I went on a road trip to visit my dear extended family “down south”. It was hard to determine if I was ready for this trip or not as grief has had a tight grip on me lately. Finally, I decided to go and my sister and I packed up her van for the long drive. We arrived at our destination, unpacked the van, and then went to visit our Aunt who lives a short distance away. On the way, we encountered a curve in the road that fronted a cemetery. It was such a sharp curve that you had to slow down or risk missing the curve altogether and ending up in the ditch, or worse yet, into the cemetery itself. We traveled this road several times during our visit and each time we approached that curve and slowed down, I stared into that cemetery. And my thoughts lingered there with those silent head stones. As much as I wanted to see the road ahead I couldn’t. The curve was too sharp. And even though I knew the road would straighten out, I couldn’t see it. And that cemetery reminded of my grief. And it happened…every…time.

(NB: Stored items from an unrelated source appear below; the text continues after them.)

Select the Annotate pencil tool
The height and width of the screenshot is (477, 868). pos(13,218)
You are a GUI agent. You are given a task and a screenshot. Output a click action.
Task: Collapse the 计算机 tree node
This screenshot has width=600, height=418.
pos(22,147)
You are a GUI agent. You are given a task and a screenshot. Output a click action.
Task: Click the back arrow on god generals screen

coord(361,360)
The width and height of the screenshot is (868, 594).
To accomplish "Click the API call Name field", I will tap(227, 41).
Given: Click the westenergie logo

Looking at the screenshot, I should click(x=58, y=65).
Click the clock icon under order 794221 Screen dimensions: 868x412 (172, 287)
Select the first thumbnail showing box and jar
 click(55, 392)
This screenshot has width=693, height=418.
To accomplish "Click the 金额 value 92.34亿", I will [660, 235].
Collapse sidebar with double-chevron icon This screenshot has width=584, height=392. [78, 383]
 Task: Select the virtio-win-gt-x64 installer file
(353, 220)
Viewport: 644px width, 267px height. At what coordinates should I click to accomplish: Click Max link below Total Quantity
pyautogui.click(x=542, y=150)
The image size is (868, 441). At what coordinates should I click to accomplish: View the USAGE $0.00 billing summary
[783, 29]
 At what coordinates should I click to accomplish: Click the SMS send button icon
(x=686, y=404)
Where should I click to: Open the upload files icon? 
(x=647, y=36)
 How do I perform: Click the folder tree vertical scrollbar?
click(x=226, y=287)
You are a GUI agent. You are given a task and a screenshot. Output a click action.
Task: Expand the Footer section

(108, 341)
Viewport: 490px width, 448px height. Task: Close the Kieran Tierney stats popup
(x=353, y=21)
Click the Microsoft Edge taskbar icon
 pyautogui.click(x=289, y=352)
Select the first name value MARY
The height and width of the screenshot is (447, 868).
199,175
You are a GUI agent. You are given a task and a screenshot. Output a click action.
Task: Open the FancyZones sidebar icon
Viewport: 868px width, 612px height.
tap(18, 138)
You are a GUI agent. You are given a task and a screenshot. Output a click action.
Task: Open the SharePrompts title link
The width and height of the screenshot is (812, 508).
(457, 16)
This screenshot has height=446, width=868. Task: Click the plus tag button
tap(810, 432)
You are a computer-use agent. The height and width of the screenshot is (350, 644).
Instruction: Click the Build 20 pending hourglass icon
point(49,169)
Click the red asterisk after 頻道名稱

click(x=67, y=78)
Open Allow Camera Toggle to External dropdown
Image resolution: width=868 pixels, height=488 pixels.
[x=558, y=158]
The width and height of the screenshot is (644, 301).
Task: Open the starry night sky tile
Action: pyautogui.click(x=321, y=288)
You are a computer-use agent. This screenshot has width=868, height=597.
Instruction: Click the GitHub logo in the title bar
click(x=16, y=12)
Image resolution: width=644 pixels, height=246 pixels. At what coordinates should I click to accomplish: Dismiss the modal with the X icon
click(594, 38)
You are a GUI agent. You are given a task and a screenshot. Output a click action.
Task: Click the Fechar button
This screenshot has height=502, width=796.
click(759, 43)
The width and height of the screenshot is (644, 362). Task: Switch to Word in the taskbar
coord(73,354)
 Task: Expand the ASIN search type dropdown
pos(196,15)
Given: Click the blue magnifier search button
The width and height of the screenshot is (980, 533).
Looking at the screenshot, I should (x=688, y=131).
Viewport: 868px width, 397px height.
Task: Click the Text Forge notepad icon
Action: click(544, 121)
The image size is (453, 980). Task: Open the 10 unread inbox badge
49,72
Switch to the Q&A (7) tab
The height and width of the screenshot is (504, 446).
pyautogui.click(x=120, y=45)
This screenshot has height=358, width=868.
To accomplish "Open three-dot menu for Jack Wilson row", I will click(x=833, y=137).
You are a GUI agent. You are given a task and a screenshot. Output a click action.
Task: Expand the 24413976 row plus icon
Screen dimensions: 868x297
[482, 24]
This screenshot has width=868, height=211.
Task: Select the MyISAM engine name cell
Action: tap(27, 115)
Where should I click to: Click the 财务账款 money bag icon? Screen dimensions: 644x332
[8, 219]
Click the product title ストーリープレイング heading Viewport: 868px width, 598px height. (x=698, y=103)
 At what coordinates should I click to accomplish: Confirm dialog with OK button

That is how my grief journey has been going lately. I have had this urge to speed up, to get busy. Very busy. I am already tired of this thing called grief. I am tired of not knowing what my life is going to look like “down the road”. Every day I wake up and grief is there. Each night grief tucks me in. I am tired of every day having to do something in a new or different way. Everything I do takes time. Nothing gets done quickly. Nothing is familiar. Relationships feel awkward. I want things to be settled. But they aren’t. And then I wonder…will they ever be? As much as I want to speed up, to strive to make sense of things, to straighten out the crooked road of this thing called grief, I find that I cannot do it. So the grief remains. And then when I finally come to the end of myself, the still, quiet Voice takes over, urging me to let go of the striving. To slow down. To let go of trying to control the future. To slow down. I don’t know what my life will look like in three, six, or nine months from now. I don’t know where I will find a job…or which of my relationships will grow through this season. Again, I am reminded to slow down.
“I will instruct you (says the Lord) and guide you along the best pathway for your life; I will advise you and watch your progress.” Psalm 32:8
“The Lord will work out His plans for my life – for your lovingkindness, Lord, continues forever.” Psalm 138:8
He is with me. I do not have to do this alone. And so in the meantime, I learn to give grief the time and attention it needs. I let go of the tomorrows. And in doing so, my heart is slowly mended by the One who understands grief, who has the power to heal.
“He heals the broken-hearted, binding up their wounds.” Psalm 147:3
And I learn to trust Jesus on a deeper level. And our relationship grows because I know He will be with me all the way. He is the One who will help me find my way. This gives me great hope. Hope that I will make it around the curve and the road will eventually straighten out. Not because I’ve made it so, but because He has taken me by the hand and has walked me through it all. And so the frustration dissolves and peace invades. Thank God.